3 Haziran Pazartesi
"Aferin lan sana!"
"Sınıfımızda golcü var beyler golcü!"
"Bizim takıma atman biraz kötü oldu ama, hadi yine iyisin. "
"Beton yetmez ulan. "
Sınıftaki tüm arkadaşları, Mustafa sınıfa girdiğinden beri tüm ilgilerini ona vermişlerdi.
2 gün önce yani Cumartesi oynanan süper kupa maçında Beşiktaş Galatasaray'ı 5-0 tarihi farkla mağlup etmiş, ve son golü Mustafa atmıştı.
Bu da onun sınıfın gururu olmasını sağlamıştı. Özellikle fanatik futbol tayfası sabahtan beri övüyordu.
Mustafa bundan rahatsız olmuyordu ama fazla da abartılıp gereksiz fazla değer görmesine de gerek yoktu. Arkadaşları devam ederken onları susturdu.
"Beyler tamam attım, ama yeter. Hadi başka konu yok mu?"
"Sonunda Musti, iyi oldu. Alın gençler. " Nisa'nın sözüyle herkes ona döndü ve elindeki davetiyeleri aldı. Demir Ege ne olduğunu bilmediği için sordu.

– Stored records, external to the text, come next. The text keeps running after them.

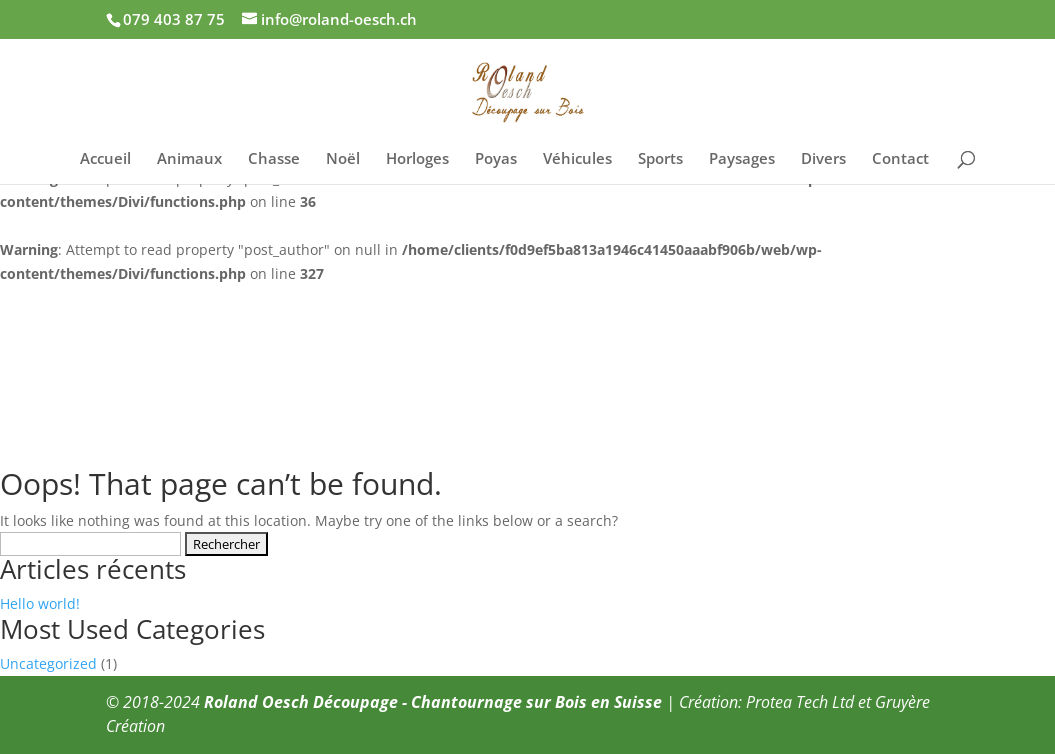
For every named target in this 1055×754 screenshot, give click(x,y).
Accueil (105, 159)
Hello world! (40, 603)
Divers (823, 159)
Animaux (189, 159)
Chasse (274, 159)
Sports (660, 159)
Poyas (496, 159)
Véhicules (577, 159)
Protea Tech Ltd (800, 702)
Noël (343, 159)
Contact (900, 159)
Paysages (742, 159)
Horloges (417, 159)
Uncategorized (48, 663)
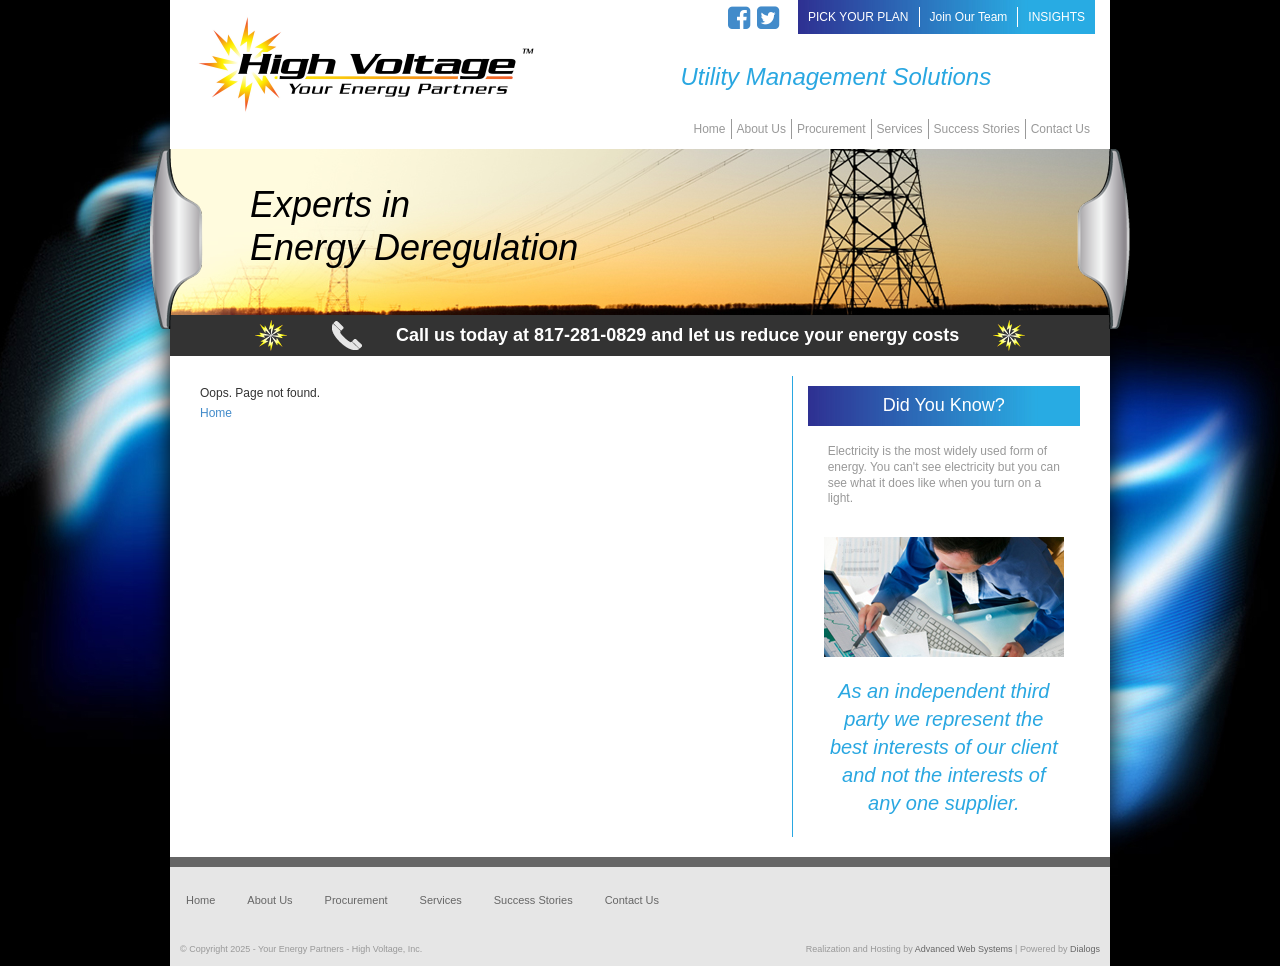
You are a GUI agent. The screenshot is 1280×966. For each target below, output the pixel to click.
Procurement (831, 129)
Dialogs (1085, 949)
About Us (761, 129)
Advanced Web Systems (964, 949)
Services (900, 129)
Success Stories (977, 129)
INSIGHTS (1056, 17)
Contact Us (1060, 129)
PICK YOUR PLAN (858, 17)
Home (710, 129)
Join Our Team (969, 17)
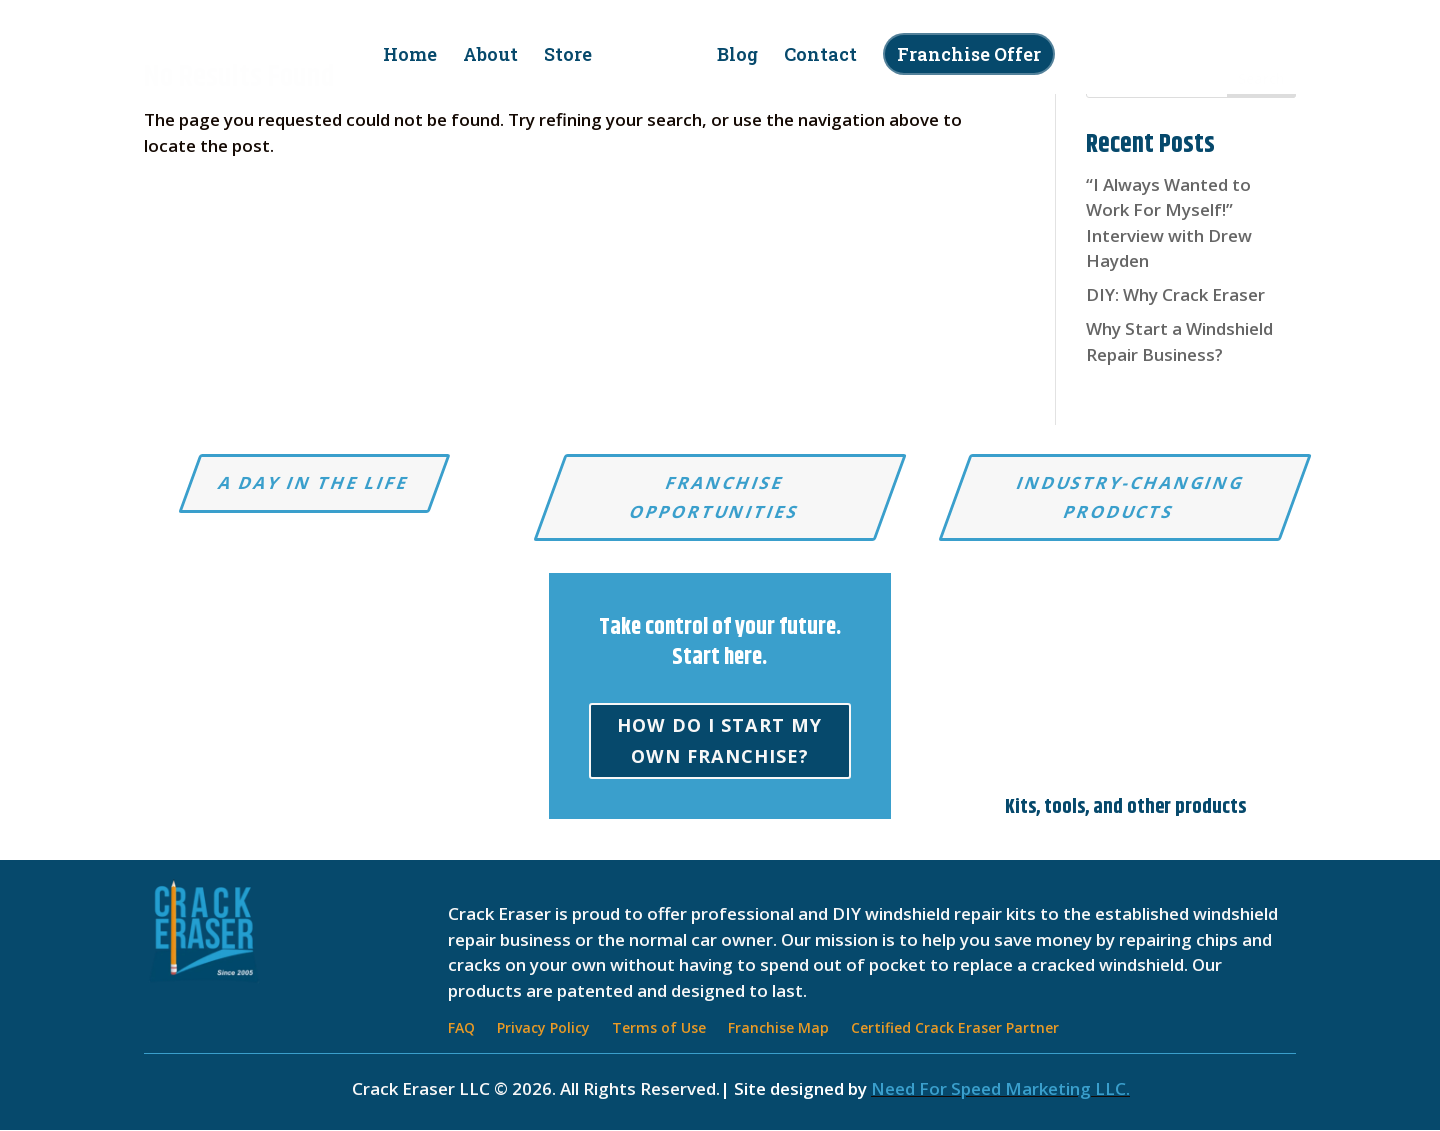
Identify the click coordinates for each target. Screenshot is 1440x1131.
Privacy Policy (543, 1030)
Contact (813, 56)
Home (417, 56)
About (497, 56)
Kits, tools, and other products (1125, 808)
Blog (730, 56)
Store (575, 56)
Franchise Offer (962, 54)
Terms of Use (659, 1030)
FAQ (461, 1030)
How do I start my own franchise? (719, 743)
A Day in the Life (315, 482)
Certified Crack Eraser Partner (955, 1030)
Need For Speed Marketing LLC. (1000, 1089)
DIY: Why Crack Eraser (1175, 294)
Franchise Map (778, 1030)
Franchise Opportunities (714, 497)
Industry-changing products (1130, 497)
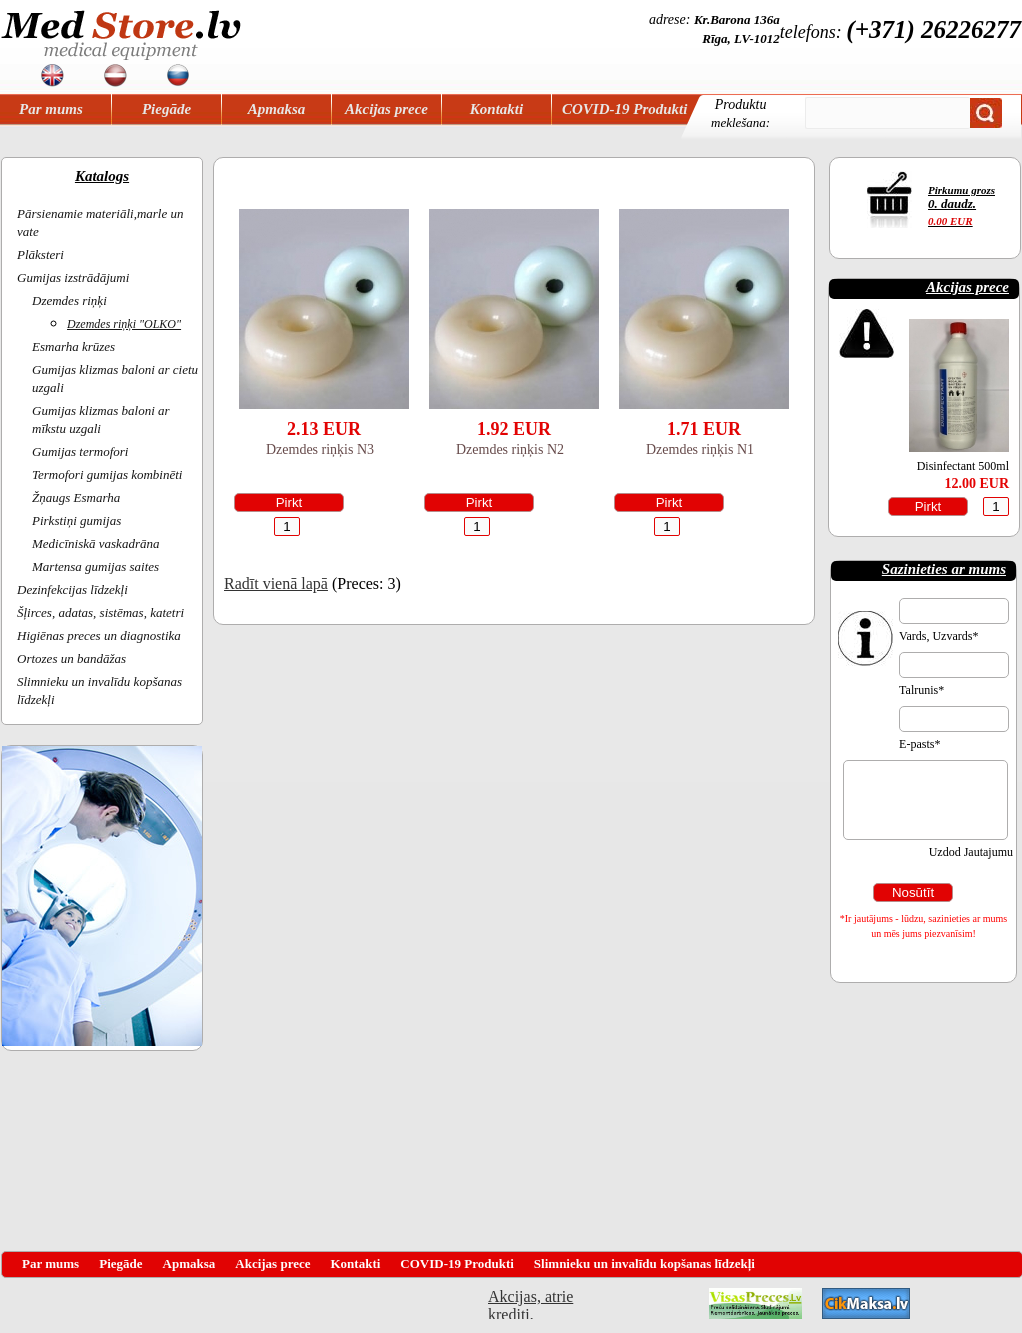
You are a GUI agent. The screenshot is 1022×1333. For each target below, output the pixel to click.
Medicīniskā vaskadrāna (95, 543)
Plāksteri (40, 254)
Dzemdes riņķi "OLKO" (124, 324)
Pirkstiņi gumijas (76, 520)
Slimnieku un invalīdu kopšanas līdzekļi (644, 1263)
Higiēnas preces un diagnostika (99, 635)
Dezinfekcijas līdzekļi (72, 589)
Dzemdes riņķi (69, 300)
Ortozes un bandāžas (71, 658)
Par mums (51, 109)
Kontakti (496, 109)
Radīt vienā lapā (276, 583)
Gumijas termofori (80, 451)
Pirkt (289, 502)
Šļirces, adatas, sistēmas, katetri (100, 612)
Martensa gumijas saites (95, 566)
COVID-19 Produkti (624, 109)
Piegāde (166, 109)
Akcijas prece (386, 109)
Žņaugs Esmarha (76, 497)
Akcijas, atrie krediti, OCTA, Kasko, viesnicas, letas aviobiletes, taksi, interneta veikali (530, 1303)
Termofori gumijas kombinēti (107, 474)
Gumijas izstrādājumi (73, 277)
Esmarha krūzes (73, 346)
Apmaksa (277, 109)
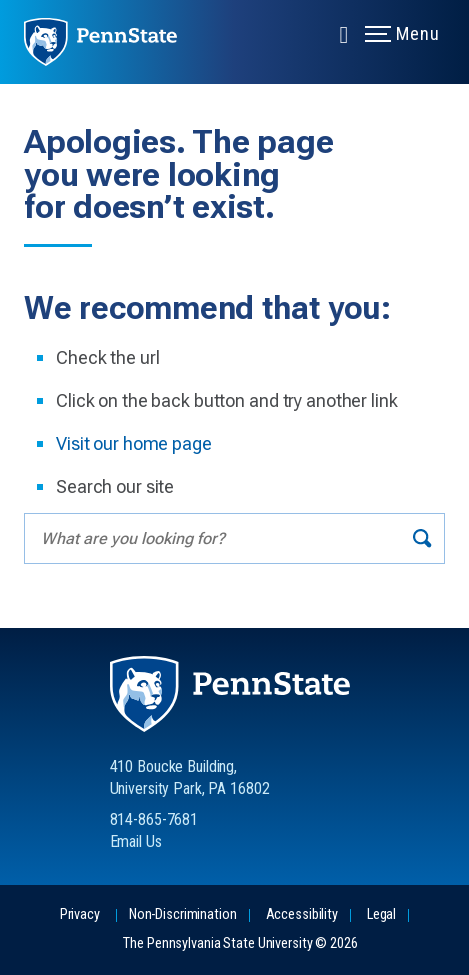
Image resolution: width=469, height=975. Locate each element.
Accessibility (302, 914)
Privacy (80, 914)
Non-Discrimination (183, 914)
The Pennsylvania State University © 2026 (240, 943)
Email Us (136, 841)
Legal (381, 914)
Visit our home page (134, 443)
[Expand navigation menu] (344, 33)
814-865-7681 (154, 819)
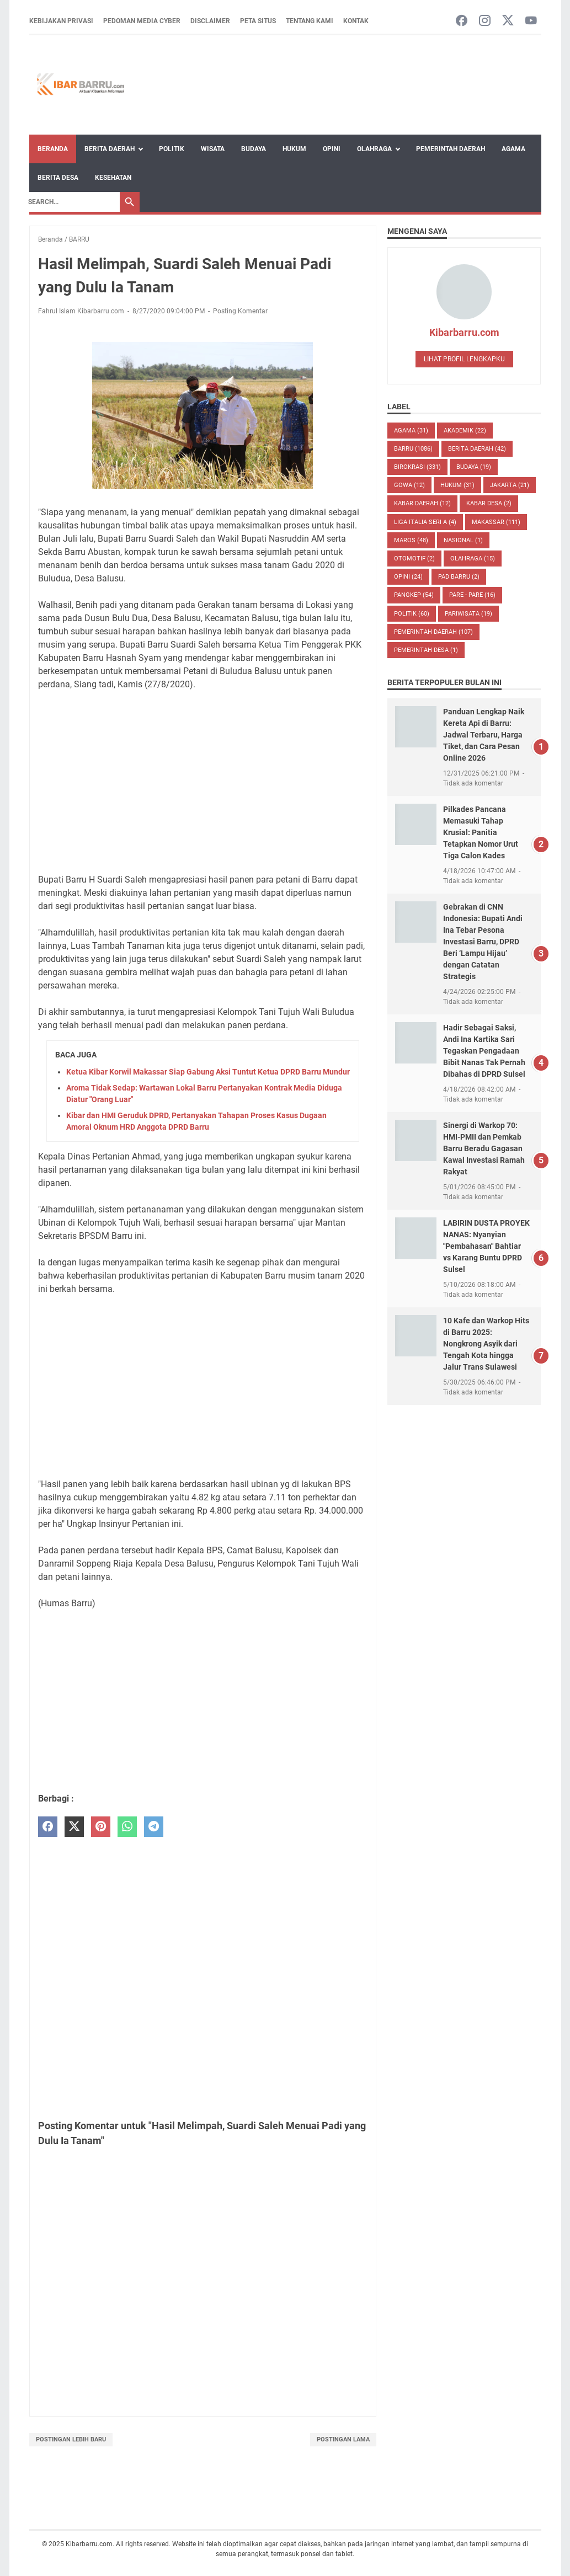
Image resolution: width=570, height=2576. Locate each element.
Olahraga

"Salak mısın oğlum? Diyoruz ya balo var.. Dans eşi bulun falan diye. Öyle sınıfça kendi aramızda eğleneceğiz işte. " Demir Ege kafa sallayıp masasının üstüne bıraktı. Yan sınıftan kız arkadaşıyla gidecekti.
Semih, arkadaşlarına döndü. "Kimi bulacam amk?"
"Bilemem. Veronika mı dersin Mina mı dersin yoksa Bilge mi?" Bu kız isimleri kendi aralarında bir muhabbetti ve Mustafa da bunun dalgasını geçmişti.
"Neyse, bulurum ben. E Musti, sen?" Semih'in sorusuyla Mustafa hemen yan sıradaki cam kenarında, en arka sıranın bir önündeki kıza dönmüş, derin bir iç çekmişti, kız uyumakla meşguldü.
"Çocuğa şu konuyu açmayın, dalıp gidiyor amk!" dedi Emir.
"Çağırsam gelir mi acaba? Hem tüm sınıf tebrik etti, o hiçbir şey demedi."
"Uyuyor ya kız! "
"Ya çok ayrı dünyalarsınız,nasıl denk geldiniz anlamıyorum ki!"
Semih anlamlandıramayadursun, ikisi de birbirine karşı farklı bir bağ taşıyorlardı.
Naz, utangaç değildi aslında. Ama flörtleşme, sevgili gibi işlerden pek anlamazdı. Asıl şimdi gençlik, böyle şeylerin zamanı derler ama Naz hiçbir zaman bu düşünceyi benimsemedi ve yapayalnız aşk hayatıyla baş başaydı.
Sene başında İstanbul'a taşınmaları, bu sınıfa düşmesi ve Mustafa ile kurduğu arkadaşlığı da
ilerletmesi onun için bambaşka hislere, hayallere yol açmıştı.Semih, Demir, Emir ve Mustafa onun bu sınıftaki en yakınlarıydı. Diğer üçlü çokca yakın arkadaş olaraktı ama Mustafa onun için öyle değildi.